### EXCERPT PROVIDED
========================

Huge bacteria-eating viruses blur lines between life and non-life

Researchers have recently discovered hundreds of abnormally large bacteriophages that blur the lines between living microbes and machine-like viruses. The size and complexity of these phages are remarkable- as they carry many genes that are normally found within bacteria, and utilize them against their bacterial hosts.

University of California, Berkeley, researchers and their collaborators found these huge phages by searching a large database of DNA that they generated from nearly 30 different Earth environments, ranging from the guts of premature infants and pregnant women to a Tibetan hot spring, a South African bioreactor, hospital rooms, oceans, lakes and deep underground.

Altogether they identified 351 different huge phages, all with genomes four or more times larger than the average genomes of typical viruses that prey on single-celled bacteria.

Among these is the largest bacteriophage discovered to date: Its genome, 735,000 base-pairs long, is nearly 15 times larger than the average phage. This largest known phage genome is much larger than the genomes of many bacteria.

“We are exploring Earth’s microbiomes, and sometimes unexpected things turn up. These viruses of bacteria are a part of biology, of replicating entities, that we know very little about,” said Jill Banfield, a UC Berkeley professor of earth and planetary science and of environmental science, policy and management, and senior author of a paper about the findings appearing Feb 12 in the journal Nature. “These huge phages bridge the gap between non-living bacteriophages, on the one hand, and bacteria and Archaea. There definitely seem to be successful strategies of existence that are hybrids between what we think of as traditional viruses and traditional living organisms.”

========================

### DATA SUPPLIED
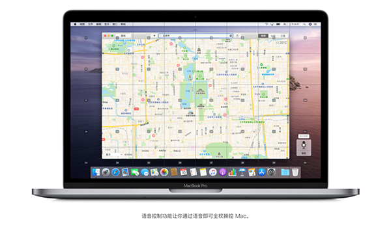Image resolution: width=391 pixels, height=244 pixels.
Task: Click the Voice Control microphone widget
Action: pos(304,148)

========================

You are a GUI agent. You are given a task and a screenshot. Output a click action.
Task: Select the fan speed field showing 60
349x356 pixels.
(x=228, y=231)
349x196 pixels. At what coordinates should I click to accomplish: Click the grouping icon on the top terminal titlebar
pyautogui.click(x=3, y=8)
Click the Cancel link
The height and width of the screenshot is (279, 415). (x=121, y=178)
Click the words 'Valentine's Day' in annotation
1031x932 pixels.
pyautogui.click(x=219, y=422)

========================

### TASK TO CARRY OUT
Answer these from the article on huge bacteria-eating viruses:
1. How many different huge phages did the researchers identify?
2. How long is the genome of the largest bacteriophage found so far?
3. In which journal did the paper about the findings appear?

### ANSWER FOR THIS EXERCISE
1. 351
2. 735,000 base-pairs
3. Nature